Yesterday one of our long-time heroes, Bill Moyers, brought down the curtain on PBS' "Moyers & Company," and a 40-plus year broadcast career (he still will be around via his web site www.BillMoyers.com, thankfully). Here's part of what he had to say in parting:
So as the next generation steps forward, I am tempted to think that the only thing my generation can say to them is: we’re sorry. Sorry for the mess you’re inheriting. Sorry we broke the trust. But I know in my heart that’s not what they ask or expect. So instead I recommend to them the example of Senator Robert La Follette of Wisconsin, another of my heroes from the past. He battled the excesses of the first Gilded Age a century ago so boldly and proudly that he went down in history as “Fighting Bob.” He told us, “…democracy is a life; and involves continual struggle.” I keep asking myself, what if that struggle is the palpable reality without which this world would be truly barren?

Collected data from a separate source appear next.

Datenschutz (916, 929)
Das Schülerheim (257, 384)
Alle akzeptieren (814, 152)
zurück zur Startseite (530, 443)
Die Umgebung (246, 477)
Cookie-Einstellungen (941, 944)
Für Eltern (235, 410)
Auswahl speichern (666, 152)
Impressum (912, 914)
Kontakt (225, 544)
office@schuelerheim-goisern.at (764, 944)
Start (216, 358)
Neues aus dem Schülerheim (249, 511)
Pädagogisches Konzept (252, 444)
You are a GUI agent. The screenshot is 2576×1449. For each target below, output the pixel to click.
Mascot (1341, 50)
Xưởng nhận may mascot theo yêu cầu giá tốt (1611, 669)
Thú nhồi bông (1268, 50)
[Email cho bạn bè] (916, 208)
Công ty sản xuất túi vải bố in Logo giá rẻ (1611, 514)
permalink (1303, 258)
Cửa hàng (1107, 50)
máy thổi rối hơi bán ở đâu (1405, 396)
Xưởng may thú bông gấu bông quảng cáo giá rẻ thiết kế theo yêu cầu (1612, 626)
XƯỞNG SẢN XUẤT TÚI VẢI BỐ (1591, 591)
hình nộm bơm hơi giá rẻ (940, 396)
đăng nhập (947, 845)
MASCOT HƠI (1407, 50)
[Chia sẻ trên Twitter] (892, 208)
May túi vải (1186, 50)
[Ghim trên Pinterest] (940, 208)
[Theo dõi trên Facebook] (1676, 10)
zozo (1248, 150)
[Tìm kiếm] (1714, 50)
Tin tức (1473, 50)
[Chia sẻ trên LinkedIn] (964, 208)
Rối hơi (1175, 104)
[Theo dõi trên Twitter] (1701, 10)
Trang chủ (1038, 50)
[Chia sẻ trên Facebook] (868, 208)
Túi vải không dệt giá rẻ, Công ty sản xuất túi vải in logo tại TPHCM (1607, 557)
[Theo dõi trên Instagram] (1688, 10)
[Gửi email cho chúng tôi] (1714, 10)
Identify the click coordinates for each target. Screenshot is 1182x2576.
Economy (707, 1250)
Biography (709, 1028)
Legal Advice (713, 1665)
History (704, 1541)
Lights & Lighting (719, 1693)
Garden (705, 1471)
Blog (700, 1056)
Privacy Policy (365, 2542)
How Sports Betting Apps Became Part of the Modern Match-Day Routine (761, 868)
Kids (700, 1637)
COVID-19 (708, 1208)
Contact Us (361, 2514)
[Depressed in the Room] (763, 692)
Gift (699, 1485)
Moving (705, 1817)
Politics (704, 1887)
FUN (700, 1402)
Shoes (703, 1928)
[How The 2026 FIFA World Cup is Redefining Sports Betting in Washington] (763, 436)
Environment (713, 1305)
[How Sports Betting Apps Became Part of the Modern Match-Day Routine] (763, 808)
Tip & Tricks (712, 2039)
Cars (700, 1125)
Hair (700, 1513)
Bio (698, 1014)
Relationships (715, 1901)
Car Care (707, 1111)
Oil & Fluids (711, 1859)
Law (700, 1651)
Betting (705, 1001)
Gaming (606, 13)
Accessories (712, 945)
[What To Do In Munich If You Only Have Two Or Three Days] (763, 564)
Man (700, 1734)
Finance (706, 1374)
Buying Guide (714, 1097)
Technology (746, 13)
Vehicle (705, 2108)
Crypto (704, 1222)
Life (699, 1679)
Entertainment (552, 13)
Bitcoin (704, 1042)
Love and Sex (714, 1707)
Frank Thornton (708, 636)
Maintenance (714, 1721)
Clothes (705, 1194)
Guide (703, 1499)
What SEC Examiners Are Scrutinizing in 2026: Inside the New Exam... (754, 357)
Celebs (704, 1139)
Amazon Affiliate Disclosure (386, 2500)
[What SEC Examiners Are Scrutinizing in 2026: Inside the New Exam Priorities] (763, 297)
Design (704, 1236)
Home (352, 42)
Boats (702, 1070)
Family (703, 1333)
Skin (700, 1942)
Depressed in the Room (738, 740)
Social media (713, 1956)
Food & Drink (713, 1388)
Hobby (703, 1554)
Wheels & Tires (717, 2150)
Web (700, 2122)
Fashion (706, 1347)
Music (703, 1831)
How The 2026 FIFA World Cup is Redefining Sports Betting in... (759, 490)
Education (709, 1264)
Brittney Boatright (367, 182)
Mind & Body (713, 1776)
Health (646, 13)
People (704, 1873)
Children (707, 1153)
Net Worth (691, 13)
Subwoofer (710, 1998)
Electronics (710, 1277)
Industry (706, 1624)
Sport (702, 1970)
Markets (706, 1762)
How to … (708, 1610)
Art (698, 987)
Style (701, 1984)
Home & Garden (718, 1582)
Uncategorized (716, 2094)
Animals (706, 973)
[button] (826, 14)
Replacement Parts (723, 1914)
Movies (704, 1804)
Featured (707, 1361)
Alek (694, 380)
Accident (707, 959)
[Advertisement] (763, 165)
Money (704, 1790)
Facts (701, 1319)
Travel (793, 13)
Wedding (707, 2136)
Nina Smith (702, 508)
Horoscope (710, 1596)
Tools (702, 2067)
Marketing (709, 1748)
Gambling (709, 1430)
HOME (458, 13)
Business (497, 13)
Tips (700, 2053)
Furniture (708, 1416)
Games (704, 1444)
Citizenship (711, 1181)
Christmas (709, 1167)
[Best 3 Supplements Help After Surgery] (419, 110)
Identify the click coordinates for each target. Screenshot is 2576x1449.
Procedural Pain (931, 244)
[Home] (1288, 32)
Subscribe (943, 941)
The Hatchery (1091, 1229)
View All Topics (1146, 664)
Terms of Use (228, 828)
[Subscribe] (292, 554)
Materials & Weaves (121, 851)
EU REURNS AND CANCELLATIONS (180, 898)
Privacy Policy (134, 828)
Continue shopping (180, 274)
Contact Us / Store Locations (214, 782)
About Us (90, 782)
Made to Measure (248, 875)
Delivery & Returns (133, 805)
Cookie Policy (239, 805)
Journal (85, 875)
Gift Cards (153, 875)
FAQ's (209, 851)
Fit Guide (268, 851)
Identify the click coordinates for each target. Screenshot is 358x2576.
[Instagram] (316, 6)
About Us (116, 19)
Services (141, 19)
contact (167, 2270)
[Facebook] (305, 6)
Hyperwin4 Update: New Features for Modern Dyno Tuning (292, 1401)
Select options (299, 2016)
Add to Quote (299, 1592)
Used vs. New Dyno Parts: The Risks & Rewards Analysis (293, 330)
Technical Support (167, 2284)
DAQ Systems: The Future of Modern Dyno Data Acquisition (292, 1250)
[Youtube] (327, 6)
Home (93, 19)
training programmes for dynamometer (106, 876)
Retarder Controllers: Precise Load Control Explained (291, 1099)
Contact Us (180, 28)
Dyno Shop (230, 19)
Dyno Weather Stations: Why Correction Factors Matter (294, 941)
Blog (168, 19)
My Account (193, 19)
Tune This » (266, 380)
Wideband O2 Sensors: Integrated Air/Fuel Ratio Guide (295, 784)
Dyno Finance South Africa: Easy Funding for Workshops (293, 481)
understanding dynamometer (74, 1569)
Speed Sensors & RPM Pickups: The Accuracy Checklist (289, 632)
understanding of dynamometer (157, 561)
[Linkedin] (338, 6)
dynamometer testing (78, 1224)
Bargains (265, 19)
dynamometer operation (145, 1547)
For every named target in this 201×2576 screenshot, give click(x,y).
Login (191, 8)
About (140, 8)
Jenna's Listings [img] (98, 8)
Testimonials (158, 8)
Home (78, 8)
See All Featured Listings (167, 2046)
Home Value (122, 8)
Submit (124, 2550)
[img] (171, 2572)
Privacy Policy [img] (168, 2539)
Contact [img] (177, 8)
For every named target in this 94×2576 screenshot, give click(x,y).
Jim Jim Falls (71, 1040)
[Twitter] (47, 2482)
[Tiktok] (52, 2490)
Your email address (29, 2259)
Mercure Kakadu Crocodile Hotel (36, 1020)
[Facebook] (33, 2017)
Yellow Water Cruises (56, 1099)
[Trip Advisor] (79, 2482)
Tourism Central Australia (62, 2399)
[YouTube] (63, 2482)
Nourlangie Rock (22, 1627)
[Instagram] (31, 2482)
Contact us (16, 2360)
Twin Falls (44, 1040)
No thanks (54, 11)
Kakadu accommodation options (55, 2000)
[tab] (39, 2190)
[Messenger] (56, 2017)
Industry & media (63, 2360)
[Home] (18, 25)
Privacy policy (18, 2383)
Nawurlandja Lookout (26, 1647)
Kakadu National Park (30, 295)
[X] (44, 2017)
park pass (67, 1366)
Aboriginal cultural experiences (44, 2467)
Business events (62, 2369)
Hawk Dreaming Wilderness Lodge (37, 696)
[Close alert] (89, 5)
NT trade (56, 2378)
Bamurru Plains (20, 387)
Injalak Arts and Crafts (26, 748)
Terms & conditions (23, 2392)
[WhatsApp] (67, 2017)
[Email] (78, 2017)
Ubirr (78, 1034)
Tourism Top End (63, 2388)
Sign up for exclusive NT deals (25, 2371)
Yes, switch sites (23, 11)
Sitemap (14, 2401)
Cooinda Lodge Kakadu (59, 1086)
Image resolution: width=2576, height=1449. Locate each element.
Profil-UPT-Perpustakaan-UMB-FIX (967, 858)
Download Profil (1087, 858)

So to this new generation I say: over to you, welcome to the fight.In our age of short attention spans and desultory citizen participation in the life of American democracy, we need to remind ourselves, as Moyers does, that democracy is a continual struggle and that we must be prepared to fight off the historical revisionists, the reactionaries, the selfish, the racists, the "-phobes" of all prejudicial stripes, the sociopaths -- all those who would have us live in a dystopian world of "I've got mine, to hell with you." It's a fight in which we must engage and prevail. Thanks to Bill Moyers for being such a warrior for the truth for all these years.